Uma situação desagradável, a qual pode servir de exemplo, é quando ouvimos ecos de notícias, muitas plantadas conforme o interesse, sem que o sentido seja perseguido.
E isso que não falamos da destruição pela mídia da honra de muitas pessoas, onde, após comprovado o “erro” o remédio é uma pequena nota no rodapé da página, enquanto a doença foi apresentada em notícia de capa com diversas páginas que a sustentaram.
É injusto isso.

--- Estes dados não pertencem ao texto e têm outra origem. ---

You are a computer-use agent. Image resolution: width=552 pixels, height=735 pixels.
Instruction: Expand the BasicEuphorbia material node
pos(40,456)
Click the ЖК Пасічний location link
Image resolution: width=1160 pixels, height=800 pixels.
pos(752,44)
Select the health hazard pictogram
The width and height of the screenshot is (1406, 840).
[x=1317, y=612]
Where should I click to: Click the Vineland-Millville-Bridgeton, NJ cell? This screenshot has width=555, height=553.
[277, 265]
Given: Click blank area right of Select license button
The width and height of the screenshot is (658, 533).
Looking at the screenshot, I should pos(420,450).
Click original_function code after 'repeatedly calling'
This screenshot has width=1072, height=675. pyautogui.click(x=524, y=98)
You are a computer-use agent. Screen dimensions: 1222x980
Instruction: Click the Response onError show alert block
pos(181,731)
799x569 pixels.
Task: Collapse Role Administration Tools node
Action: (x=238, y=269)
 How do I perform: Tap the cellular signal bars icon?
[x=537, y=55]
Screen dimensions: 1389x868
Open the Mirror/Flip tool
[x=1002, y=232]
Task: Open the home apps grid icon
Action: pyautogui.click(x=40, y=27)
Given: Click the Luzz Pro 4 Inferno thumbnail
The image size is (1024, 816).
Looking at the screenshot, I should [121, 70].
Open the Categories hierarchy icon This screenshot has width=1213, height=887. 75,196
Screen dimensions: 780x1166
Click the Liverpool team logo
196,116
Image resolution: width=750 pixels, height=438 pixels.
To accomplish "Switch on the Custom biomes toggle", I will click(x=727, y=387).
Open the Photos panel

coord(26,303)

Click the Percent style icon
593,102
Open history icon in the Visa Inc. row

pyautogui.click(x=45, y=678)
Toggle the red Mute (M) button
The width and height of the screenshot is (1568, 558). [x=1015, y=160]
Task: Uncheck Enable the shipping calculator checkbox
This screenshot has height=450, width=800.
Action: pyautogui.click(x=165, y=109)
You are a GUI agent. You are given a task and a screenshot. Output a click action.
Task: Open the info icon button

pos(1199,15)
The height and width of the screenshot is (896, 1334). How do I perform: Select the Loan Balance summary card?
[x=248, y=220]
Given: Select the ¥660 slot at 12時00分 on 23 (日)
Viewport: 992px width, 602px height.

A pessoa é massacrada pontualmente e depois o reconhecimento do erro é faraonicamente desproporcional, quanto efetivamente este ocorre.
Então vamos pedir piedade para aqueles que não têm opinião, para todos aqueles que buscam na cópia a sua vida, enfim para os pobres de espírito que já nascem com cara de abortados.
A esses, como dito pelo original outrora, na mais verdadeira cópia, agora por mim, não tiro o meu chapéu.
GRANDE GABEIRA
O Fernando Gabeira é o cara! Será candidato a prefeito no Rio de Janeiro e ataca com idéias revolucionárias. Antes disso, merece ser rememorado, que Gabeira preenche os requisitos para ser candidato ao cargo que pretender. Daí já se manifesta sua condição diferente.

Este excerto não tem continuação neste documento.